──────── TEXTE ÉTUDIÉ ────────
Une série qui vous présente, tout au cours de l’année, des personnes ou des organismes qui pallient les défaillances de nos réseaux publics.

Ils sont à l’aube de l’âge adulte, ils sont criblés de problèmes, de blessures d’enfance, et l’école, pour eux, a été une longue expérience traumatisante. Certains d’entre eux se sont perdus dans « le trou » de l’éducation aux adultes. Et puis, ils sont débarqués chez Déclic, un organisme qui a pour mission de les raccrocher à l’école. Et, contre toute attente, ça marche. Bienvenue à l’usine à miracles.

Comme un conte de fées

PHOTO DENIS GERMAIN, COLLABORATION SPÉCIALE

Ancienne participante de l’organisme Déclic, Carolann Gauthier occupe aujourd’hui son emploi de rêve : chapelière pour un atelier de costumes.

« Je ne retournerai jamais à l’école ! »

Il y a 10 ans, Carolann Gauthier était une petite punkette aux cheveux mauves. Le doigt vengeur, elle avertissait Benoît Bernier, fondateur du groupe Déclic, de ce qui l’attendait si d’aventure il envisageait de lui parler d’un retour aux études.

Dix ans plus tard, Carolann a les cheveux bleus… et trois diplômes. Elle qui était incapable de tracer correctement les lettres de son propre nom à 20 ans, qui ne reconnaissait pas parfaitement ses chiffres, elle a géré sa propre entreprise de confection pendant six ans et occupe désormais son emploi de rêve : chapelière pour un atelier de costumes.

Ainsi va la vie chez Déclic, de petit miracle en petit miracle. L’organisme a pour mission de « raccrocher » des jeunes qui ont abandonné l’école. Et pas les moindres : « Vous avez les élèves les plus difficiles à scolariser », a résumé le renommé psychologue Égide Royer, après avoir visité le groupe il y a quelques années.

Carolann a frappé son mur en 4e secondaire. Elle a échoué à passer son année. Et c’est à ce moment qu’on l’a fait évaluer par un neuropsychologue. Diagnostic : dyspraxie, dyscalculie, dysorthographie.

PHOTO DENIS GERMAIN, COLLABORATION SPÉCIALE

Carolann Gauthier

Le jour de mon diagnostic, ma mère était aussi sonnée que moi. La neuropsy a dit : “C’est un miracle qu’elle soit au secondaire.” J’avais très, très bien caché mon jeu.

Carolann Gauthier

Après avoir erré, et quitté son Abitibi natale, elle aboutit chez Déclic. Elle est intégrée à un groupe qui réalise un projet photo. Elle y constate qu’elle est, malgré tous ses problèmes, privilégiée. « Les autres jeunes, ils avaient pas des bonnes familles, ils venaient de la DPJ, ils avaient été garrochés un peu partout. Il y en avait une qui dormait dans son char parce que sa mère venait de la mettre dehors… J’étais la seule à avoir deux parents que je connaissais ! Et là, je me suis dit : si j’ai ma place ici, c’est peut-être que ma situation est plus grave que je pensais… »
──────── MATÉRIEL D'ÉTUDE ────────
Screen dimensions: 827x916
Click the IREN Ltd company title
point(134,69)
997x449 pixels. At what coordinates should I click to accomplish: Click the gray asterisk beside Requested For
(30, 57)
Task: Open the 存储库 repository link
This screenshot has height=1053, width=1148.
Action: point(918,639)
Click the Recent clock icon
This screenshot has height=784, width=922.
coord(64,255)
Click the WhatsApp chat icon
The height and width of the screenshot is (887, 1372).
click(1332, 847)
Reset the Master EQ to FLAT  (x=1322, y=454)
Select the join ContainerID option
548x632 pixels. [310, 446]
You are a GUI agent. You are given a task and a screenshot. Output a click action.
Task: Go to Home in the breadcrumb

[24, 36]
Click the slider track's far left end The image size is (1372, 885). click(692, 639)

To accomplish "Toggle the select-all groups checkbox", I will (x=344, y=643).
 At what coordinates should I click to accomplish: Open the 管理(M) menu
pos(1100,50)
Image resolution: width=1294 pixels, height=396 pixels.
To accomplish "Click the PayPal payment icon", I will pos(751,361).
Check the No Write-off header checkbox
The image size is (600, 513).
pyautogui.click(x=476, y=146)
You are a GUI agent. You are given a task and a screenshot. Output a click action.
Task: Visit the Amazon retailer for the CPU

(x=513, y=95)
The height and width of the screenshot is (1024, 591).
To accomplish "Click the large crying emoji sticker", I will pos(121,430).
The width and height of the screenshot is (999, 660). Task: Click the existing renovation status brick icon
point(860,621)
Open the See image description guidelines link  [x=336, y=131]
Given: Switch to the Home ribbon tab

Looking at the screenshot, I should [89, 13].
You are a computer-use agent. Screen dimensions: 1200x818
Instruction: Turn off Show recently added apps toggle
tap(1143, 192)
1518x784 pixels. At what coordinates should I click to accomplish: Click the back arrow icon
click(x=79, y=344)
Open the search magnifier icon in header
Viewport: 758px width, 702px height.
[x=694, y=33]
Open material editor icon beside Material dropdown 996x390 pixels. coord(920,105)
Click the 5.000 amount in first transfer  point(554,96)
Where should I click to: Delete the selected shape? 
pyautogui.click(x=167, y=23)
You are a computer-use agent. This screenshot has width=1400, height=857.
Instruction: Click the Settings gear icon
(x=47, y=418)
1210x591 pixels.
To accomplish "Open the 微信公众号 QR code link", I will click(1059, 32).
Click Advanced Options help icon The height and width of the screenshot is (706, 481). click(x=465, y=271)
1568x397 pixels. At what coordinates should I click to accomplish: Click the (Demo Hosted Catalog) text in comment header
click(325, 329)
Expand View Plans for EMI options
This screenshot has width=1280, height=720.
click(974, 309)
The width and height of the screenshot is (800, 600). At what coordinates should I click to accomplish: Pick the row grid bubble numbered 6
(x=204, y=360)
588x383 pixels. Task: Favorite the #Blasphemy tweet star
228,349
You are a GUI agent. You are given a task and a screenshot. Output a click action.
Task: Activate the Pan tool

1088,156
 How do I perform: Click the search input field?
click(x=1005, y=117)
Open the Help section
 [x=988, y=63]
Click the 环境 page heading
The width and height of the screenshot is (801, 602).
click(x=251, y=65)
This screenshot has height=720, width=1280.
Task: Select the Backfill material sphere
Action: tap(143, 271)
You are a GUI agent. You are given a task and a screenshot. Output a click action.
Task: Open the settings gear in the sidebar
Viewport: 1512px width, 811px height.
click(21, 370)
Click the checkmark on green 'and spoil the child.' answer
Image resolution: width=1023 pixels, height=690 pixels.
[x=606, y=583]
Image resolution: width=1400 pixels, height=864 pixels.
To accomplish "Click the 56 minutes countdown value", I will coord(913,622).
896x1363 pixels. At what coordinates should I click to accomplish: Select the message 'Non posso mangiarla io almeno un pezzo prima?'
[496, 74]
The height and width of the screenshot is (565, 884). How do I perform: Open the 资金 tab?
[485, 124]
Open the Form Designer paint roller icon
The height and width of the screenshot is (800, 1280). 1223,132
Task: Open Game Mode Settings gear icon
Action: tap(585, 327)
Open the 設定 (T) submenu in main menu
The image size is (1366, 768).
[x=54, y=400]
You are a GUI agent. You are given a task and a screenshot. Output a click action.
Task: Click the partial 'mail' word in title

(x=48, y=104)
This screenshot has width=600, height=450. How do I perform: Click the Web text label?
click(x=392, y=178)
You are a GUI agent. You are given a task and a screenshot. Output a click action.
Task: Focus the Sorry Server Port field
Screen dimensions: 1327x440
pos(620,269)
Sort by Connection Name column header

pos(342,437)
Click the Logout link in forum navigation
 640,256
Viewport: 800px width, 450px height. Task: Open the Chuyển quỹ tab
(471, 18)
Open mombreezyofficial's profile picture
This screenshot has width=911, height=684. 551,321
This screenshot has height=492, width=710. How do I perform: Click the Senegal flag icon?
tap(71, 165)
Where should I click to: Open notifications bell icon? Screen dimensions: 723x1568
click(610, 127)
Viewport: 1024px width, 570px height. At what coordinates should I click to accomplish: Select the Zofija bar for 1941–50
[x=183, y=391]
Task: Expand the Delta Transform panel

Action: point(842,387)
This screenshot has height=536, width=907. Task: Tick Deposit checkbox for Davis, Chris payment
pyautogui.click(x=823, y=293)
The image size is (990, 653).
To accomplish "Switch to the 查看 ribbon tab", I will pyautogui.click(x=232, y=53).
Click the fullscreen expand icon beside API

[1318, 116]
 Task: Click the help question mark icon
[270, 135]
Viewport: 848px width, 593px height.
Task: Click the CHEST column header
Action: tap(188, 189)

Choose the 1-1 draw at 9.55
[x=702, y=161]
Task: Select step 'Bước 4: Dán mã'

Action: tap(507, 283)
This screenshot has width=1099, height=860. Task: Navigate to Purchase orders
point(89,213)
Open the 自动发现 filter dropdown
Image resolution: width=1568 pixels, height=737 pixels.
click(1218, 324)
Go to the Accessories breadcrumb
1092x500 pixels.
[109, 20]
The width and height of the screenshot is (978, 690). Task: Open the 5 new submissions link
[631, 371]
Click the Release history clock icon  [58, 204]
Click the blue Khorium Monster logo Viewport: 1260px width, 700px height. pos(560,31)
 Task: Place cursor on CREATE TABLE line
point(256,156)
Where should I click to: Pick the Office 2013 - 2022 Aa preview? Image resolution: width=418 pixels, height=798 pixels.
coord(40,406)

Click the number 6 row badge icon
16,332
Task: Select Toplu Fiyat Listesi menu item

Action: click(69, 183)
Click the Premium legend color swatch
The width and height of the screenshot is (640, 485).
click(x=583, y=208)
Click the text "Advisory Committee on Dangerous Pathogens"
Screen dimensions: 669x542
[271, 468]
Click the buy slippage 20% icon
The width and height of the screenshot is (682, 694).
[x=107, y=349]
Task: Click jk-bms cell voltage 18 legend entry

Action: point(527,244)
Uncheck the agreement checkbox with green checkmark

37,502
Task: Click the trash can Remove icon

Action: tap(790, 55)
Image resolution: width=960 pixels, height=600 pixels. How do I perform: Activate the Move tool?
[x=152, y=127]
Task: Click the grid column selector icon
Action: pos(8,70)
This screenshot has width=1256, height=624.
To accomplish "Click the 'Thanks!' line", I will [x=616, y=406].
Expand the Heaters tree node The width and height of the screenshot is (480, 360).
────────
> _CONSIGNE_
D'après le texte étudié, quel emploi Carolann Gauthier occupe-t-elle aujourd'hui ?

> _RÉPONSE ATTENDUE_
Elle est chapelière pour un atelier de costumes.